As has been said, those relying on moneylenders, as we all know, tend to be low-income, female and of a particular demographic in respect of which the costs associated with raising children or just trying to put a roof over one's head are disproportionately high. It is also important to say that any of us who have dealt with people who are reliant on moneylenders know that they borrow when they are credit-impaired. There is a key issue here as to what we are doing for those who are credit-impaired, perhaps because of decisions they made very early in their lives, or those who do not have bank accounts at all. Notwithstanding that the concept of a basic bank account now exists across every bank in this country, we know there are still a few thousand people out there who do not have bank accounts, incredible as that may seem in this day and age. The last piece of research undertaken on this is from some years ago now. We would all benefit from having an understanding of who does not have access to a bank account and, therefore, can only be reliant on the likes of a moneylender.
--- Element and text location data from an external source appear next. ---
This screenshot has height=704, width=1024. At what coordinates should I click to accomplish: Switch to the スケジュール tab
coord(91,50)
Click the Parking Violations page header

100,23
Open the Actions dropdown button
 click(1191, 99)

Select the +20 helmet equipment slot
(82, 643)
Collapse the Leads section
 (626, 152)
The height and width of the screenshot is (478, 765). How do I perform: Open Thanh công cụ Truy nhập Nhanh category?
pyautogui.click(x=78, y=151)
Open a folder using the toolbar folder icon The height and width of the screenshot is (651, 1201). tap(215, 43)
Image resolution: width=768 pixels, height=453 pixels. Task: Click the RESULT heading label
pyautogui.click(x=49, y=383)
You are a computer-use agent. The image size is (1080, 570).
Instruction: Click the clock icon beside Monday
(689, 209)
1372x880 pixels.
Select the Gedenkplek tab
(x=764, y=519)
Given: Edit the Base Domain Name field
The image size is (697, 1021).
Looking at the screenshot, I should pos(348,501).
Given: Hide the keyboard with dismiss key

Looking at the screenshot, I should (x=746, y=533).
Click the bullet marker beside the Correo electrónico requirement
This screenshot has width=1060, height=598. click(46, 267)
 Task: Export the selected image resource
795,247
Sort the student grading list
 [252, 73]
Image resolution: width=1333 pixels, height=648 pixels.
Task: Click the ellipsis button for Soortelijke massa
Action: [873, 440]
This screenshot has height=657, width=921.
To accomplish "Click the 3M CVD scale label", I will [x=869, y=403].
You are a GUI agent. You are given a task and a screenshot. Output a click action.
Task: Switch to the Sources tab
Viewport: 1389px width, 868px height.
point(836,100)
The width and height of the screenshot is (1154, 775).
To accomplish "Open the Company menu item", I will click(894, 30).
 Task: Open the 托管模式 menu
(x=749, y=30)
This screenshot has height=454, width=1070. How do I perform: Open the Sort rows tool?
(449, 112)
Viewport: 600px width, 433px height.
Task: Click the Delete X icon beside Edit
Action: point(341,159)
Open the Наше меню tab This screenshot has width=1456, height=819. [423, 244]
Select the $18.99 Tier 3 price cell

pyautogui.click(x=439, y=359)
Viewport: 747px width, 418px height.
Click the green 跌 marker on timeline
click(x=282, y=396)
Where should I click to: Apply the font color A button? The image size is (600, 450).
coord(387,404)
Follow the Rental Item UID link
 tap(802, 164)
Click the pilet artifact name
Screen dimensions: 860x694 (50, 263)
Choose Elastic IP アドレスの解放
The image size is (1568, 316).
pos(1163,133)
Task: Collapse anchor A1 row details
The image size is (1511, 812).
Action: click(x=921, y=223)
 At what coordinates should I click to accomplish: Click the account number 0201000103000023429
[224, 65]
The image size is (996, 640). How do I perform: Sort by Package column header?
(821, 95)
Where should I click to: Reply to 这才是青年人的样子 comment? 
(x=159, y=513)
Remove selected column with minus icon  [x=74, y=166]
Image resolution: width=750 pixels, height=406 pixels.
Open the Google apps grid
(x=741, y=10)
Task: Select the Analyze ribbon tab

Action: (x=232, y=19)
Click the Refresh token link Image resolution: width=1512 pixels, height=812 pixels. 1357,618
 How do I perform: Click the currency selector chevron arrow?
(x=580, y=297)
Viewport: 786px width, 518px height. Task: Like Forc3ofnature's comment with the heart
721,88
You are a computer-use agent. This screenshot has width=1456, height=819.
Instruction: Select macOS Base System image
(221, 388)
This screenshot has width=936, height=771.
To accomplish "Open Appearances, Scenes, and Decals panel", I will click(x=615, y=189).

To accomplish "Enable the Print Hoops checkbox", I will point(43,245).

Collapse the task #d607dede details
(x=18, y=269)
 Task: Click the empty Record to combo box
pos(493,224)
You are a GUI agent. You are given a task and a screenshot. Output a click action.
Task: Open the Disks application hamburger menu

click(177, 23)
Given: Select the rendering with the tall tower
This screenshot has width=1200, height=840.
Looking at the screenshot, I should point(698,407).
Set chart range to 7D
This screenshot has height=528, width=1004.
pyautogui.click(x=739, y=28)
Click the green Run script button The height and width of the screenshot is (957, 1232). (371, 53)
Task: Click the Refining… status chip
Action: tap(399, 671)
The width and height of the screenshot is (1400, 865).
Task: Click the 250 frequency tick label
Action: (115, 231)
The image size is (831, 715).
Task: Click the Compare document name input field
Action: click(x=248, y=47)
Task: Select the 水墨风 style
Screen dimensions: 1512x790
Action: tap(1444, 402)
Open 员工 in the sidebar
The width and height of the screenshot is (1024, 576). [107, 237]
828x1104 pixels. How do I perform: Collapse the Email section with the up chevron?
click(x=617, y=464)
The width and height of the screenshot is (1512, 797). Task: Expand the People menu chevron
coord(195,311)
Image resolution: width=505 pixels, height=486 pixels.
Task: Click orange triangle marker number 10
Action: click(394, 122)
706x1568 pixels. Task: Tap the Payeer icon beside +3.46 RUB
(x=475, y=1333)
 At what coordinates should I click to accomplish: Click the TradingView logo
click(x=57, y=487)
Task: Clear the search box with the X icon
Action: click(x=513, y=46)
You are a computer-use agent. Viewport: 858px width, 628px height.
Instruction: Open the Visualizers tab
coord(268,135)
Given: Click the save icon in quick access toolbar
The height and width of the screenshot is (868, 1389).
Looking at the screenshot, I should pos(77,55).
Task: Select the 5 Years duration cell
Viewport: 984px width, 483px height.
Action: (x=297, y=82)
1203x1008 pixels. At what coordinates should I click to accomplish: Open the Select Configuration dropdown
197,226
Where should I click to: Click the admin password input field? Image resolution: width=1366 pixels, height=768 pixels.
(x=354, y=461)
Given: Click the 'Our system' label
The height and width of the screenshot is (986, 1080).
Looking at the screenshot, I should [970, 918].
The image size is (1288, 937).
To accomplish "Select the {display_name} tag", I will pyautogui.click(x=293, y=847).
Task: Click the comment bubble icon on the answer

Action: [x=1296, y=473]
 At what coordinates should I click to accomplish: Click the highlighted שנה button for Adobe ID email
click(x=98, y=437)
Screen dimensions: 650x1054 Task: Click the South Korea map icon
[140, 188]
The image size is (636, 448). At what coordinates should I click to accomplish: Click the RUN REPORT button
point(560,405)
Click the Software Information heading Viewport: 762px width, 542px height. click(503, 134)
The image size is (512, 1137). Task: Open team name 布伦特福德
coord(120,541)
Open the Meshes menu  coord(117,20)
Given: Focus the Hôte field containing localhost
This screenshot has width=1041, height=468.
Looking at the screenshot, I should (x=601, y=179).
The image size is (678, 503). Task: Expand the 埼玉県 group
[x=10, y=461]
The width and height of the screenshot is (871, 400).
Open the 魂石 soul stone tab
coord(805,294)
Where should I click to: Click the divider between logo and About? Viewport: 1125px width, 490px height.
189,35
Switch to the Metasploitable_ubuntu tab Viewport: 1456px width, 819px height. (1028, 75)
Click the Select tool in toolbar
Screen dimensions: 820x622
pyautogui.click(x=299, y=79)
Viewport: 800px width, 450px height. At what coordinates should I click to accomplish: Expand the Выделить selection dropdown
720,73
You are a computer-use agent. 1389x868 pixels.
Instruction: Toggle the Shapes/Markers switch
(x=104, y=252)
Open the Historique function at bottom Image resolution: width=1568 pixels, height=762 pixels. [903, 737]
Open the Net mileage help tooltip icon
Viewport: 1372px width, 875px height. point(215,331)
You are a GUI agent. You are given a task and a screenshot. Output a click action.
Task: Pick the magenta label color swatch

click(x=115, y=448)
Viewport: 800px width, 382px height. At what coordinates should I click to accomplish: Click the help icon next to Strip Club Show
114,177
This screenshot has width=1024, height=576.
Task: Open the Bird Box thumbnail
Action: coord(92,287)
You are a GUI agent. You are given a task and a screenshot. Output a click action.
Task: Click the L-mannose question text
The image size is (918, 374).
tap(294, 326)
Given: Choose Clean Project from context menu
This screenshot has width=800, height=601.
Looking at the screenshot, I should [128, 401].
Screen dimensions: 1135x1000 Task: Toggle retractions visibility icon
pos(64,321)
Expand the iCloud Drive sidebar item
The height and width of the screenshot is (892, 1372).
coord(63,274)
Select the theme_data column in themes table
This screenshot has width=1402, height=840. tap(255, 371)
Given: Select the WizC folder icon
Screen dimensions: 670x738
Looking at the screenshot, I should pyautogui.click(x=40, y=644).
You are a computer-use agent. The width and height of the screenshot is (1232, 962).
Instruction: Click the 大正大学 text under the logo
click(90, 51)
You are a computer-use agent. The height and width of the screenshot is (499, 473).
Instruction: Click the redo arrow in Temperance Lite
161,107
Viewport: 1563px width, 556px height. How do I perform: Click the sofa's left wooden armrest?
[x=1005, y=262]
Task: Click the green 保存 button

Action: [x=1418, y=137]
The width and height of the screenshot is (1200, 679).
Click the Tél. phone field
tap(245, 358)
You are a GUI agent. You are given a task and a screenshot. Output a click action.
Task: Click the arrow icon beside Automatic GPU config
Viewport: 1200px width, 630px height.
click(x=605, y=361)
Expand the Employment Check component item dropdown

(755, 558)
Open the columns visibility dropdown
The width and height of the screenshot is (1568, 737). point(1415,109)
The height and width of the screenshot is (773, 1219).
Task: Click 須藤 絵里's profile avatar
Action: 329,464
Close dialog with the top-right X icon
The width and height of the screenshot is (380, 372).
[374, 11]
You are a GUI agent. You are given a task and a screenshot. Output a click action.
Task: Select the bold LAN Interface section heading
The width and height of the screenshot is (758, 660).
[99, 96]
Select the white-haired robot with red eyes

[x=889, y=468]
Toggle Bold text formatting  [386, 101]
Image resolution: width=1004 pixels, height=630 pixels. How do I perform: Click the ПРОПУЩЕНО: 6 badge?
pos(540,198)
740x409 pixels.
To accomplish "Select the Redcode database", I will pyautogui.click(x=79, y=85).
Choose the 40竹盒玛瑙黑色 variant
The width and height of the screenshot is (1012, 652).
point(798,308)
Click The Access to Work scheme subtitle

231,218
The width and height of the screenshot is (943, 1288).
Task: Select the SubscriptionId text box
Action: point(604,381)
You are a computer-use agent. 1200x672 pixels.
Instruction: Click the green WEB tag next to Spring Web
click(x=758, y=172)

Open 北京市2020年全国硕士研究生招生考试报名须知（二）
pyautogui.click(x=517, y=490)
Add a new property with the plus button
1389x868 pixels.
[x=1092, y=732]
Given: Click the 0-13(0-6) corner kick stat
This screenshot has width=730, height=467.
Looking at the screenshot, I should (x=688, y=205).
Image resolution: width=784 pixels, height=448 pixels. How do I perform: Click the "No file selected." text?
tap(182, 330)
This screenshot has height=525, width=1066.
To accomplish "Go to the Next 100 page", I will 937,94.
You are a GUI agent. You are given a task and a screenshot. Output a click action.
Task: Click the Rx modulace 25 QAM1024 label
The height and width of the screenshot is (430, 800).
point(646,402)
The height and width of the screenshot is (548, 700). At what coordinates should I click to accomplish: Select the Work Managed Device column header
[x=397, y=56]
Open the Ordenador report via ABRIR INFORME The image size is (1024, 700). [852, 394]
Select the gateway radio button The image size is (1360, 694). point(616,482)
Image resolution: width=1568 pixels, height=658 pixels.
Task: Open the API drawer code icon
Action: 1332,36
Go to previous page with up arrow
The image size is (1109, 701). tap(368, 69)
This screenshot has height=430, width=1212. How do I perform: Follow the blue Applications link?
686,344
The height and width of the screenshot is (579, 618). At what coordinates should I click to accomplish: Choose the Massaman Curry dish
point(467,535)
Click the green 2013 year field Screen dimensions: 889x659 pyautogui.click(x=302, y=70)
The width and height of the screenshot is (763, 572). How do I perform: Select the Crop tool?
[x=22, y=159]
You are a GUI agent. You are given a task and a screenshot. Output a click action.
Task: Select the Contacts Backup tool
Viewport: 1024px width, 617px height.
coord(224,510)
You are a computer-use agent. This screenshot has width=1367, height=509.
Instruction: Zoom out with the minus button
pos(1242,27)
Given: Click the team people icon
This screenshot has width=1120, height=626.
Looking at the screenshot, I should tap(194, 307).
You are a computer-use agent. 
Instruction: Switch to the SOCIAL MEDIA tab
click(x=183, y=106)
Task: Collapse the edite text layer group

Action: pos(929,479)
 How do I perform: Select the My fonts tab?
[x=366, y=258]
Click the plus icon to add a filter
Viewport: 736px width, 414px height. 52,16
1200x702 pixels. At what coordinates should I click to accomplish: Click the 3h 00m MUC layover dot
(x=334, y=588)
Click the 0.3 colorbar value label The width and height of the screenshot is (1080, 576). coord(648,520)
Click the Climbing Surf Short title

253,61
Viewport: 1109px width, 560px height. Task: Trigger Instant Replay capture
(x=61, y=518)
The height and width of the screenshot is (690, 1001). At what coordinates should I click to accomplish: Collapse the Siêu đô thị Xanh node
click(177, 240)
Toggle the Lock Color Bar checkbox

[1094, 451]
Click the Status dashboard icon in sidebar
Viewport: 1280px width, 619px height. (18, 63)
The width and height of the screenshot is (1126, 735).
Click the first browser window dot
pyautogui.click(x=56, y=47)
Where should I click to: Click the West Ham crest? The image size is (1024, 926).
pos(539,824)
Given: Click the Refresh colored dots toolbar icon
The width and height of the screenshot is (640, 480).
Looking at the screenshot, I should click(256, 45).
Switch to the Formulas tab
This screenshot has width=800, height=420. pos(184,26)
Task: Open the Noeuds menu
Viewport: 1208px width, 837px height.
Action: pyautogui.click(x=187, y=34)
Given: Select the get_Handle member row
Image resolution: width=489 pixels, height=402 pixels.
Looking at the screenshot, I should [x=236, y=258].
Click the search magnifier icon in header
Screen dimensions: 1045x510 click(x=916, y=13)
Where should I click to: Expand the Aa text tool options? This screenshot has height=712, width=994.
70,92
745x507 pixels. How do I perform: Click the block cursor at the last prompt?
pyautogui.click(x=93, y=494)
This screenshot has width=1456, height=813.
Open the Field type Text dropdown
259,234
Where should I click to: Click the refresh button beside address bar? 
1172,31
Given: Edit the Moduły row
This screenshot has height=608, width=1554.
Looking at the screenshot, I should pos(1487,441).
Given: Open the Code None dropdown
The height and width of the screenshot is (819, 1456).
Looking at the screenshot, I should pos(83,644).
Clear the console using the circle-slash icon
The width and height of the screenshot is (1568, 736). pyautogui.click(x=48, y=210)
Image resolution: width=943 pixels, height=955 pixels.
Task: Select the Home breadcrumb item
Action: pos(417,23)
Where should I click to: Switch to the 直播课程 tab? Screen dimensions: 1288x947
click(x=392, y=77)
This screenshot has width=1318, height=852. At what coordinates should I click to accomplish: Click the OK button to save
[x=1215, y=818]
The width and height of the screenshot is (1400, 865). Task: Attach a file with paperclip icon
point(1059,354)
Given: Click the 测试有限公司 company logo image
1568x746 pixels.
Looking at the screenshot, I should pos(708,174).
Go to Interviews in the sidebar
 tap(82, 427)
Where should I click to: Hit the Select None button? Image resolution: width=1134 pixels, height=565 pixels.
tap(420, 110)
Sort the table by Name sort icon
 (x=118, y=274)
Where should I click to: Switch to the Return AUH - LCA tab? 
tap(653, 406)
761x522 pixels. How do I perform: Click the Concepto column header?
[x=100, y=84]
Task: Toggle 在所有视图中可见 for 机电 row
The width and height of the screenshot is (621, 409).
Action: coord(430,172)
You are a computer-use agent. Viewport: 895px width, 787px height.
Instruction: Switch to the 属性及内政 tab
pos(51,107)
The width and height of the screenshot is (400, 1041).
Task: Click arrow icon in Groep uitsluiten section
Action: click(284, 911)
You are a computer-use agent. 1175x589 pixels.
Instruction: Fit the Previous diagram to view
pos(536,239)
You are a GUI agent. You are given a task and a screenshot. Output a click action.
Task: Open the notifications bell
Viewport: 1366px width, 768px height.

Reference has been made to credit unions and the stark contrast in respect of the cap for many credit unions on their cost of lending. We need to look at how we might better support credit unions and other State-run banking institution to lend effectively rather than having profit as the key incentive. Ultimately, low-income people have no other choice but to rely on whomever will give them the money, as opposed to having a choice in the market. The State needs to better provide for those persons.

Lastly, I appreciate that there is an updating of the regulation of moneylenders in this legislation, but I am uncomfortable with extending the licence from a one-year to a five-year period. We need to go back to those issues of enforcement to better understand that this legislation will work before we start to extend the licence period. I presume there was good reason at the time behind the removal of the requirement for moneylenders to register in each District Court area. Perhaps this is borne out of a position of distrust, but I do not believe we should loosen the regulatory conditions surrounding moneylenders in advance of understanding how they apply the cap. We have called on the Minister of State to reduce the cap. I know he has previously said there is a concern that moneylenders will escape the market. We should not make life easier for them in respect of their regulation. Overall, however, we support that a cap is being put in place, notwithstanding our very serious concern that it is being pitched at simply too high a level.